Audio/video editing systems are used by millions of people worldwide to edit all types of
digital audio and video content. The audio waveform display is commonly used by these
systems to represent audio tracks and is the focal point of user interaction when editing
audio.
One of the greatest challenges for users of these systems is navigation,
that is, finding one's way around the audio or video file being edited. Users try
to recognize and remember the shape of amplitude envelopes, which are the only visual
landmarks in the waveform display. Such mental gymnastics are taxing and usually
unsuccessful: users must repeatedly audition segments to orient themselves within the file.
The Comparisonics® patented invention for coloring the waveform display is a
dramatic and revolutionary enhancement.
(See examples in the Sound Gallery.)
The coloring communicates a wealth of information to the user, making the editing process
faster, easier, more accurate, and more enjoyable. Imagine editing music and being able to
see each note of a melody in the waveform display. Video editors are frequently tasked
with synchronizing audio with video; now they can see in the waveform display the onset of
a sound to be aligned with a particular video frame.
While the colored waveform display facilitates visual navigation, sound matching enables
automatic navigation. Document editing systems (word processors) permit users to
search a text file for specific words. Audio/video editing systems have had no counterpart
for searching the content of audio and video files. However, using the Comparisonics
sound-matching technology, an editor can select any sound in the
waveform display and automatically locate similar sounds in the file. Editors can search
for occurrences of any sound, including speech, applause, sound effects, and musical
elements (e.g., notes, chords, drum beats, cymbal crashes).
Like a word processor, an audio editing system can offer a "search-and-replace"
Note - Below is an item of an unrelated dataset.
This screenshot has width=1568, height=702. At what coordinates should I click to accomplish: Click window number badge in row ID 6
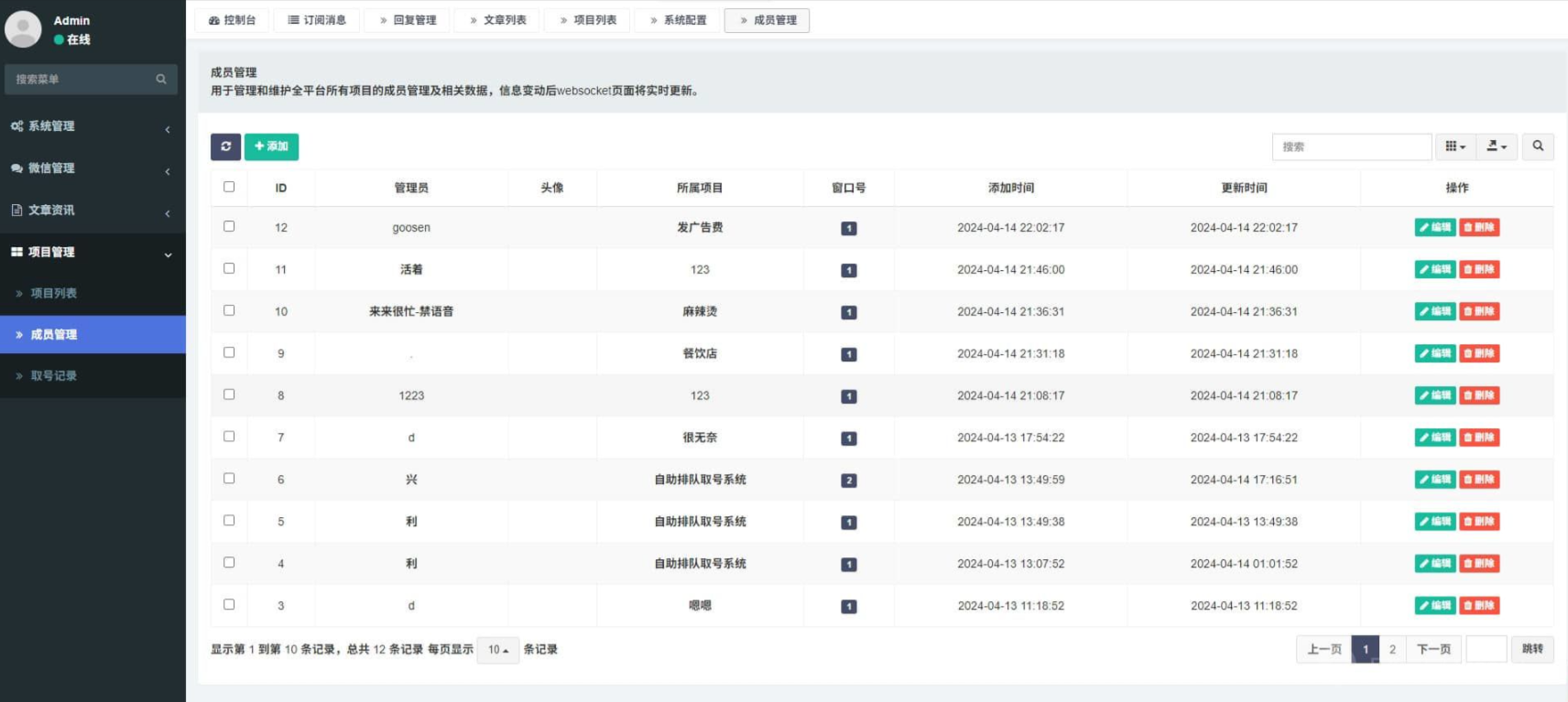848,481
capability. That is, the system could locate the occurrences of a sound and apply a
user-specified operation to each occurrence. This operation might be the application of
an effect or filter, or simply a deletion. For example, a user might wish to find and
suppress breath sounds in a speech recording.
It is possible to search beyond the material being edited. An editor can select any
sound in the waveform display and automatically find similar sounds in audio/video
databases and locate similar sounds on the Web.
This capability gives the editor unprecedented access to available sounds.